The Secondary Prevention Alliance is a group of government, non-government, consumer and healthcare organisations who have united to drive reform and create long-term change for those who have survived a heart attack or are living with other forms of heart disease. The group met for the first time on 2 November to start formulating a national action plan.  

“The time has come for a united approach to one of our nation’s biggest health priorities”, says Co-Chair of the Alliance Associate Professor Julie Redfern of The George Institute and The University of Sydney.

“The Alliance provides a single expert voice that is focused on practical solutions and reform to the health system to help heart attack survivors manage their disease,” Associate Professor Redfern said.

“A national collaborative approach to this health issue means resources and expertise are being used most efficiently and effectively, which in turn will deliver better outcomes for Australians sooner rather than later.”

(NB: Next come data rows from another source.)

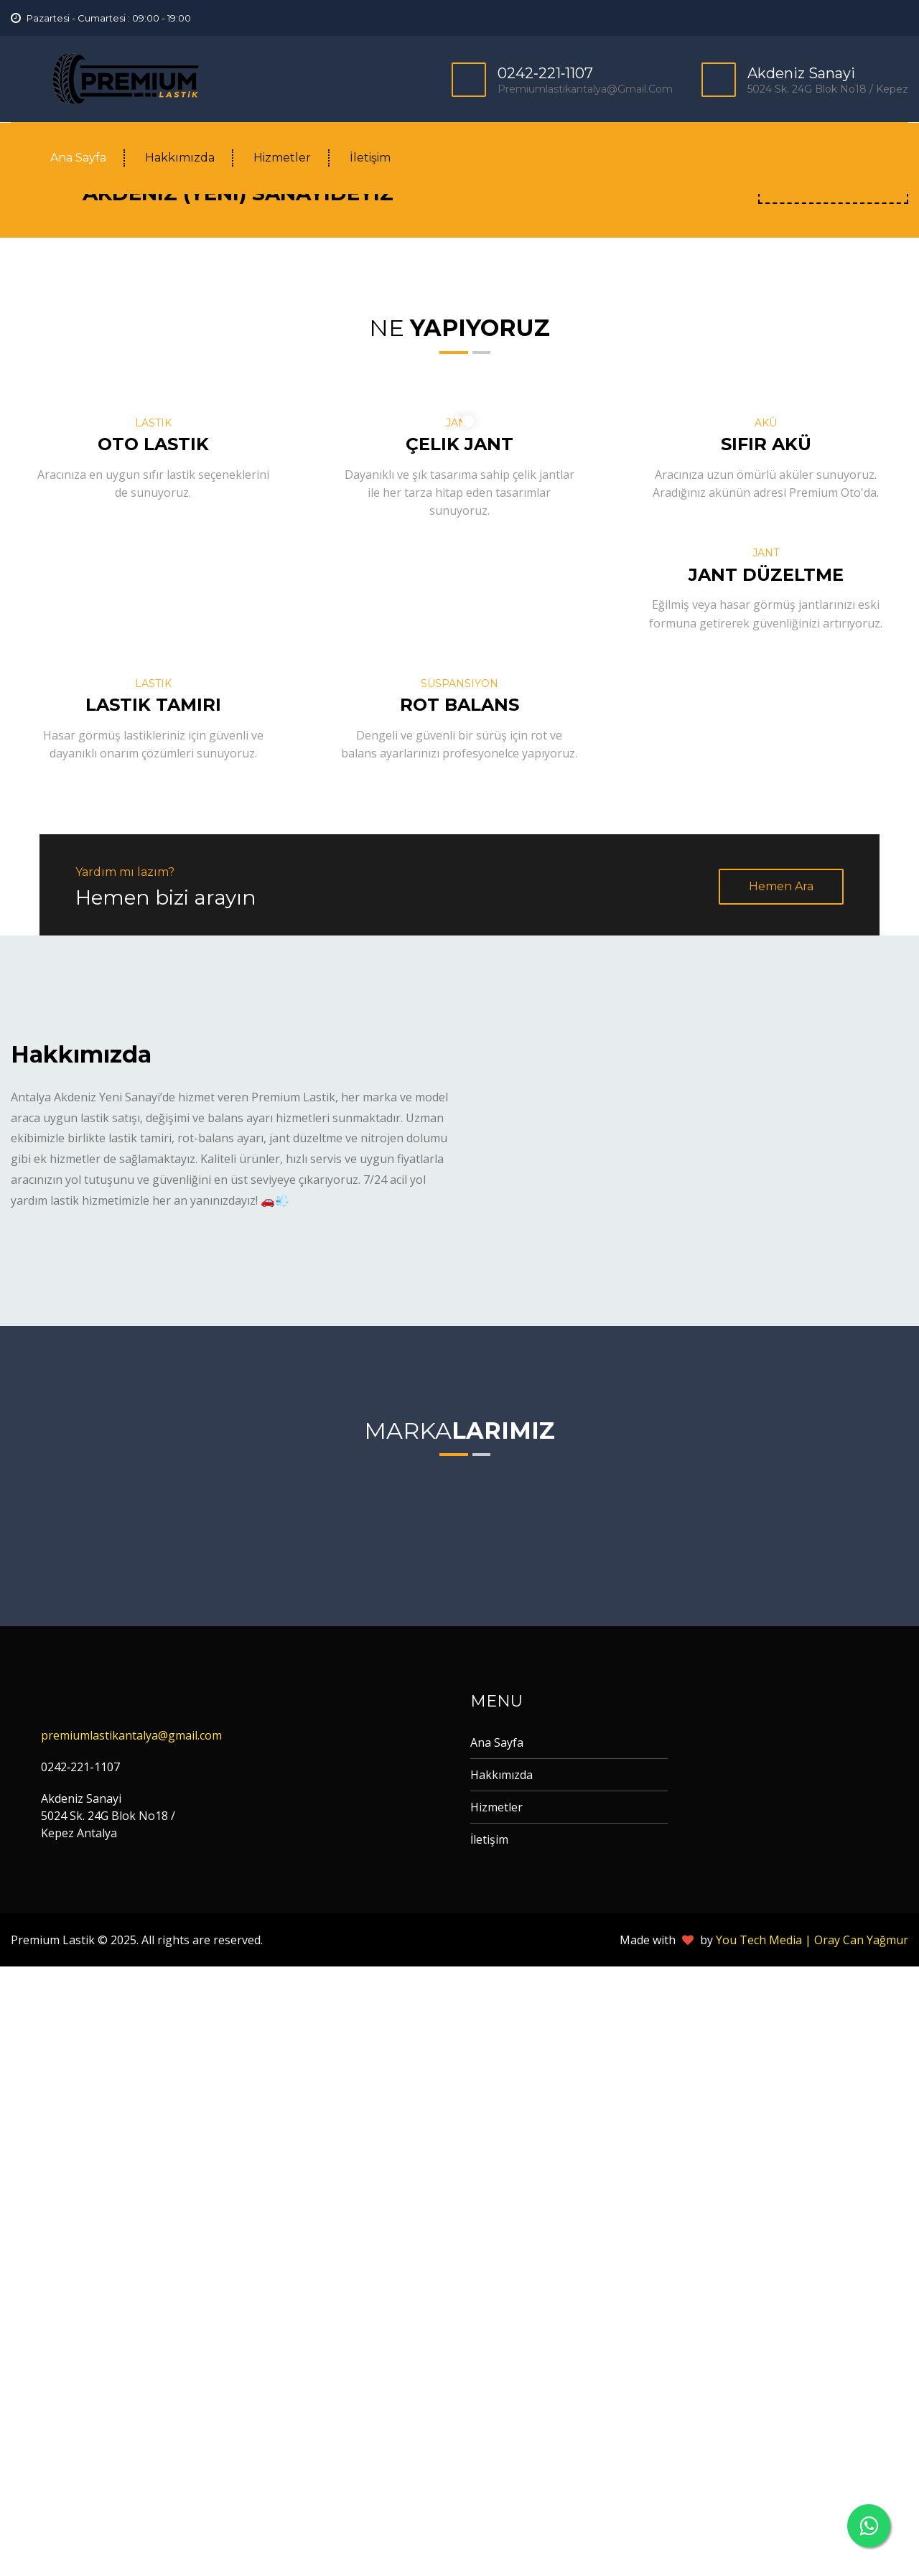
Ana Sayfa (78, 157)
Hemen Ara (781, 1496)
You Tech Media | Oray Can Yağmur (812, 2549)
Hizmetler (282, 157)
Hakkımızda (180, 157)
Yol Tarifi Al (833, 789)
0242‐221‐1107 (545, 73)
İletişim (370, 157)
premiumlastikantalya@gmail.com (585, 89)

Raising awareness about heart disease being a lifelong chronic condition is essential says Cardiologist and Co-Chair of the Alliance, Associate Professor Clara Chow of The George Institute and The University of Sydney.
 
“Patients who have had a heart attack or have been diagnosed with heart disease are at the highest risk of a repeat heart attack and dying of their heart disease,” Professor Chow says.

“With recent media attention questioning the benefit of cholesterol lowering statins it is more important than ever before to remind heart attack survivors that adhering to their medication regime is critical to reducing the risk of a repeat event,” she said.

“Cholesterol-lowering statins reduce the risk of a repeat heart attack by up to 30% and there is strong evidence that cholesterol-lowering statins have a real benefit which is endorsed by medical guidelines globally; while statins are not a magic bullet, they play an important part in the medical management plan of heart attack survivors, reducing their risk of dying from their disease.”

Heart disease costs Australia $18.3 billion in 2010 – more than any other disease group. Half of this is attributable to repeat events, with this cost expected to increase to $11.8 billion by 2020.

Use of evidence-based secondary prevention care would reduce repeat events by approximately $300 million in indirect health care costs – a total of $600 million each year.

About the Secondary Prevention Alliance

Following a National Summit for Secondary Prevention of Coronary Heart Disease, hosted by The George Institute for Global Health in 2011, one of the key recommendations outlined in the Summit’s consensus report was to establish a secondary prevention taskforce – The Secondary Prevention Alliance.

The overall objective of the Alliance is to improve lifelong outcomes for Australians living with heart disease. As a matter of national priority, the aim of the Alliance is to raise the profile of secondary prevention services in Australia. This requires facilitating a paradigm shift in approaches to lifelong management of those living with heart disease.

The Alliance is strongly aligned with the World Health Organisation’s target of reducing non-communicable diseases by 25% by 2025 and will be actively engaged in the development of a National Action Plan for reducing Cardiovascular to be presented at the World Cardiology Congress 2014.

The Alliance will play a variety of roles including building a national advocacy program, working with government and health professionals, increasing public understanding and awareness of the importance of secondary prevention, and developing improved secondary prevention resources and best practice guidelines.